The Five Metrics You Owe
The rule enumerates a specific list. Each looks simple in isolation and has at least one ambiguity that will surface in review.
- Total volume of PA requests, aggregated and reported by item or service. The tricky part is what counts as one request when a submission is resubmitted with additional clinical documentation. CMS guidance treats a resubmission on the same underlying event as part of the original request, not a new one.
- Percentage of PA requests approved. Denominator matters. Cancelled requests and administratively closed requests are typically excluded, but your denominator definition must match what you publish.
- Percentage of PA requests denied. Partial denials, where some line items are approved and others denied, need a documented rule for which bucket they fall into.

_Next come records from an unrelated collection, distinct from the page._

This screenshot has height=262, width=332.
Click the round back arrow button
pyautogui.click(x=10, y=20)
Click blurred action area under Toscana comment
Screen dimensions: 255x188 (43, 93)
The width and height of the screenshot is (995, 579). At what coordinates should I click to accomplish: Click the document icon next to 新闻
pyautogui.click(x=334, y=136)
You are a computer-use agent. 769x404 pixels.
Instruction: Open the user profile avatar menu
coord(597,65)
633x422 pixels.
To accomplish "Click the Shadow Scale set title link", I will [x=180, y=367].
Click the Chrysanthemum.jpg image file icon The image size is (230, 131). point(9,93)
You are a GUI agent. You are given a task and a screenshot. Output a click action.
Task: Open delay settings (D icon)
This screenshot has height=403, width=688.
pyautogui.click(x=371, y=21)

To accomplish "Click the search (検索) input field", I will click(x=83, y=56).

- Average and median time to decision, split by standard and expedited requests, in business hours or calendar hours per your documented method. Clock start is receipt of a complete request, not first contact.
- Percentage of denied PA requests overturned on appeal, including internal reconsideration and external review layers. This is the one that most often lives in an appeals system disconnected from the PA system, which is why the source-of-truth question gets political.

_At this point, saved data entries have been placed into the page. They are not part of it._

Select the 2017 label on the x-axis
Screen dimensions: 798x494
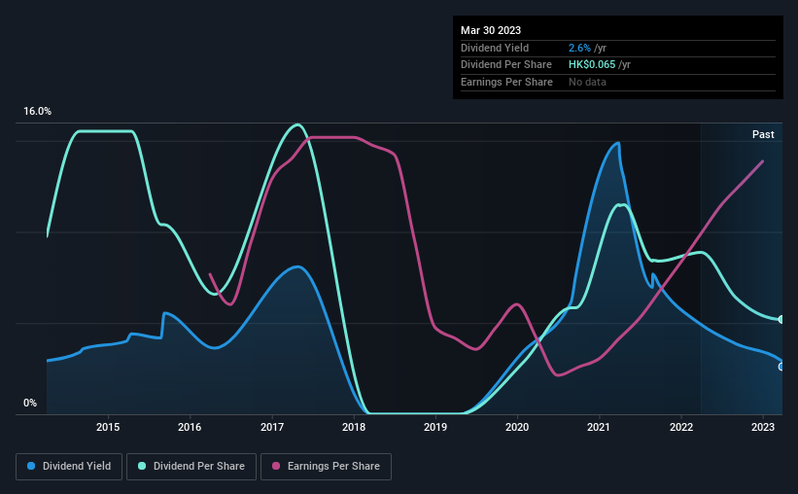[x=272, y=427]
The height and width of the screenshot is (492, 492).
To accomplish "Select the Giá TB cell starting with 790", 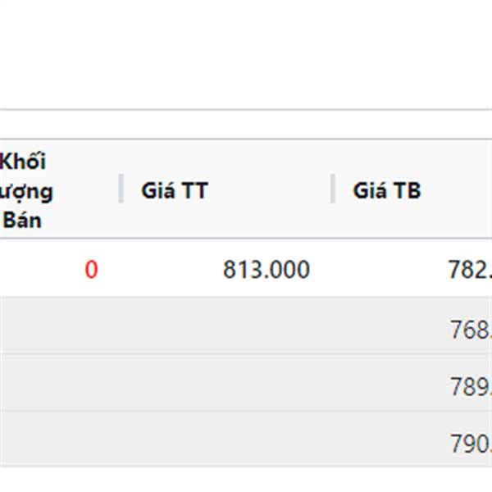I will [412, 440].
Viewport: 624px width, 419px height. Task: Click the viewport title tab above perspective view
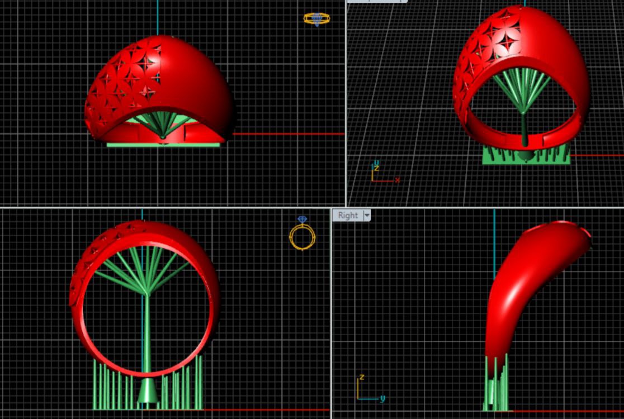point(377,1)
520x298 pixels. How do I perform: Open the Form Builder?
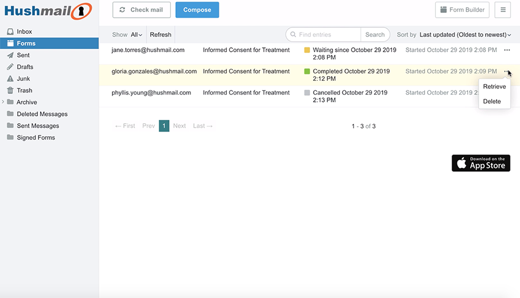pyautogui.click(x=462, y=10)
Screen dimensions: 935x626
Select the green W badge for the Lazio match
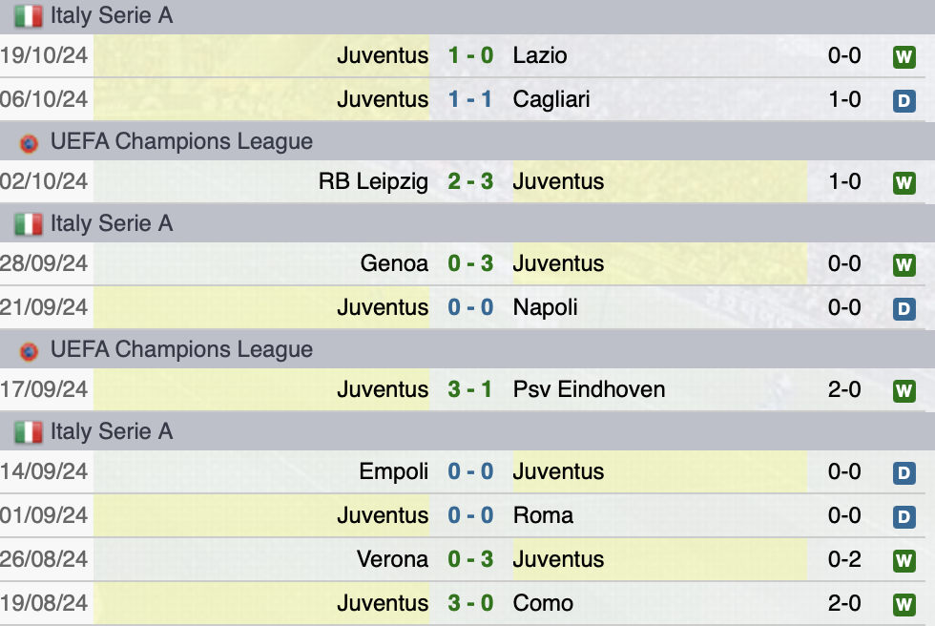[905, 55]
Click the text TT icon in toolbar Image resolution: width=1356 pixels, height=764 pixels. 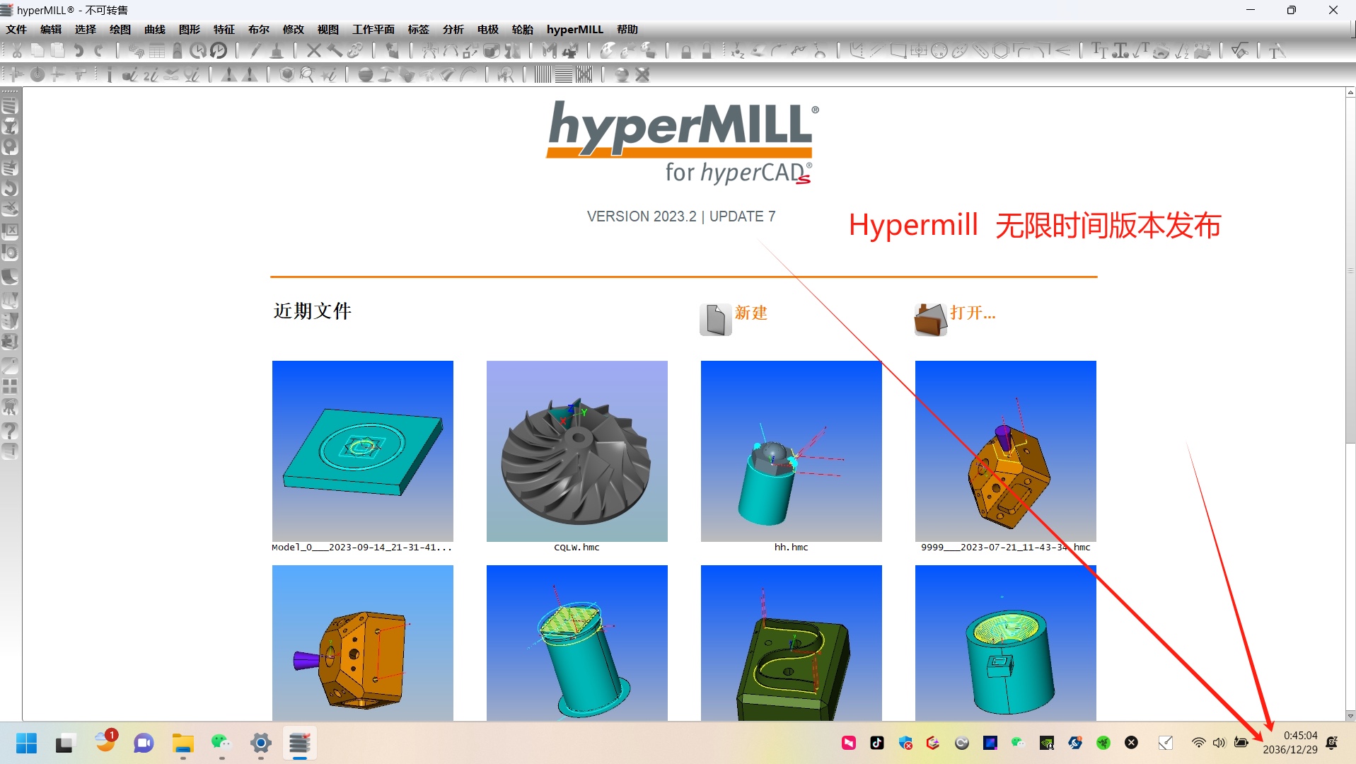1099,51
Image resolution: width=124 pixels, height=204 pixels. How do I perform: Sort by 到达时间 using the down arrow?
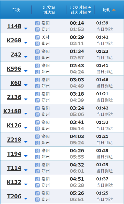(90, 12)
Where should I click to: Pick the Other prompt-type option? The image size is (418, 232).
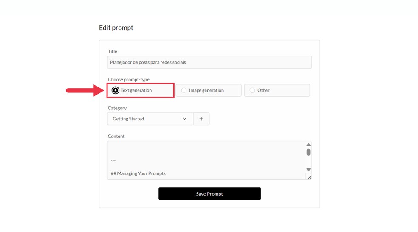click(x=252, y=90)
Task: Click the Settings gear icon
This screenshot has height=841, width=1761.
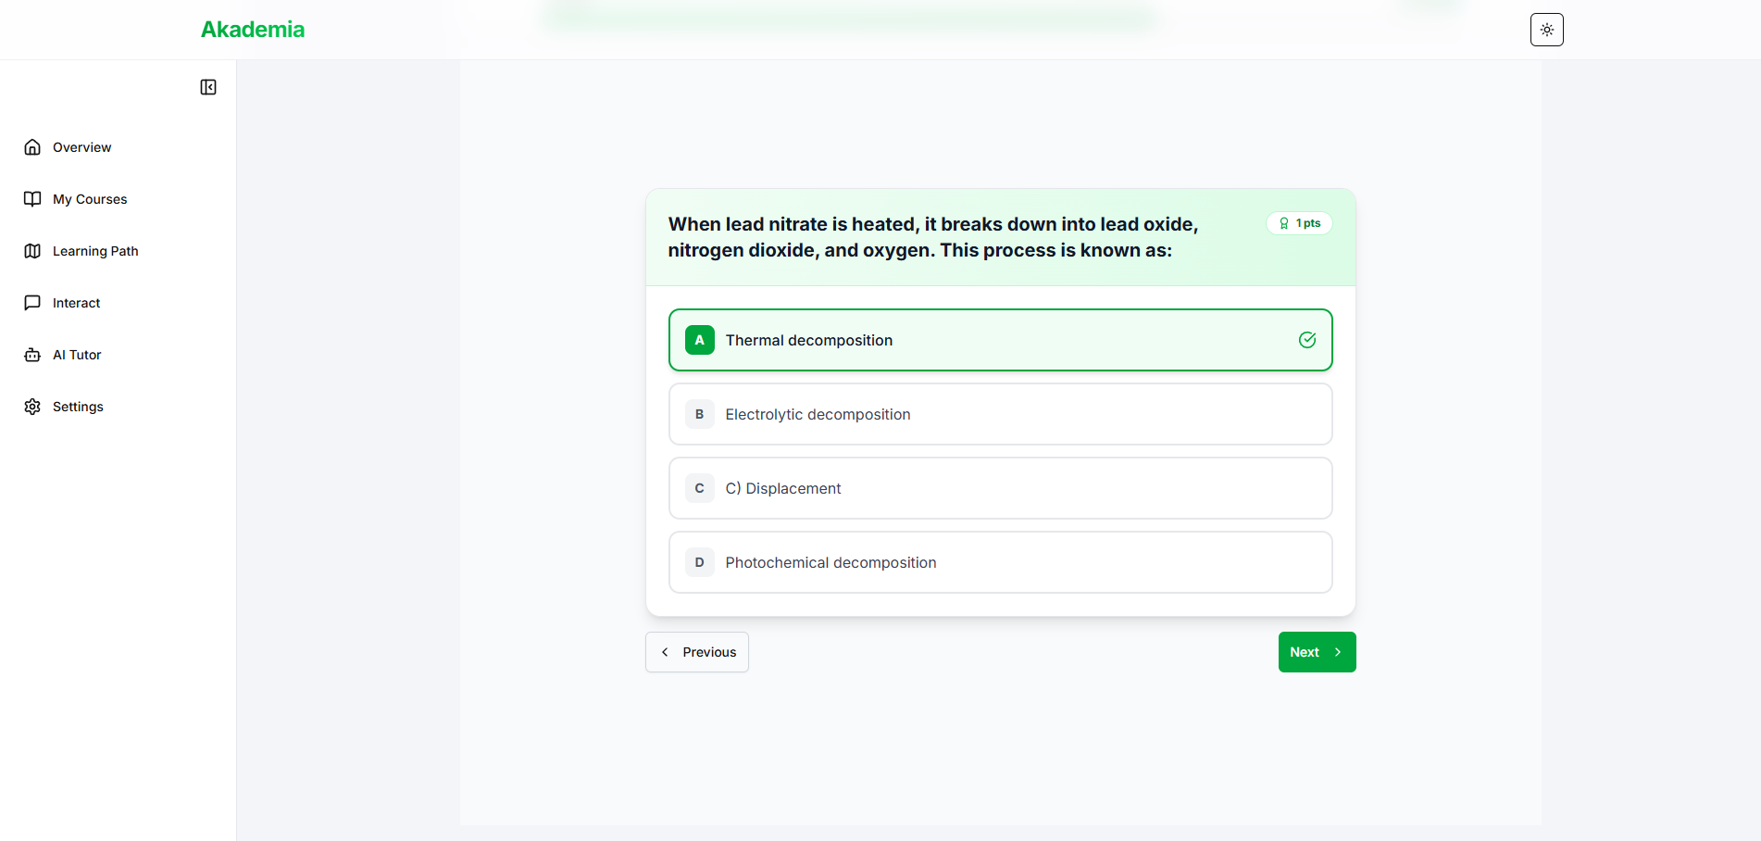Action: coord(32,407)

Where Each Metric Actually Lives in the Stack
Request volume and decision outcomes typically originate in the utilization management platform or the PAS (Prior Authorization Support) endpoint if you have already stood one up per the Da Vinci PAS IG. Decision-time clocks live in whichever workflow engine timestamps intake, pended, and disposition states. Appeal overturns almost always live in a separate appeals-and-grievances system with its own case IDs. Getting a clean overturn percentage means reconciling appeal case IDs back to original PA case IDs, which is boring and where reporting projects go quiet for a month.
On the metrics-reporting side, tools like Payerbox from Health Samurai compute the quarterly PA volume, decision-time, and denial statistics as first-class outputs of the same runtime that handles the PAS submissions themselves, not a downstream ETL project. Whether you buy or build, that architectural choice, single system of record versus stitched pipeline, is the one that determines whether audit season is quiet.
For a look at how these same integration seams show up on the quality side, the write-up on FHIR-based Stars rating measurement patterns walks through similar reconciliation problems in a different regulatory context. The HEDIS measure computation platforms overview covers the analytics side more directly.
Enforcement Timeline and What Auditors Look For
CMS-0057-F prior authorization API compliance is required by January 1, 2027. Public reporting is a separate track that started earlier, with 2025 calendar year data due by March 31, 2026. State Medicaid and QHP issuer variants track slightly different schedules under the same rule. Non-compliance exposes Medicare Advantage plans to enforcement under 42 CFR 422.504, which includes intermediate sanctions and, in extended cases, contract-level actions. For QHP issuers on the federal Exchange the pathway runs through decertification risk. The dollars are less interesting than the operational overhead of a corrective action plan.
Who This Fits
If your PA system, appeals system, and reporting layer already share a common patient and case identifier, the quarterly rollup is a matter of query hygiene. If they do not, the reporting requirement is quietly the largest data-engineering line item in your CMS-0057-F program, and it is worth staffing accordingly.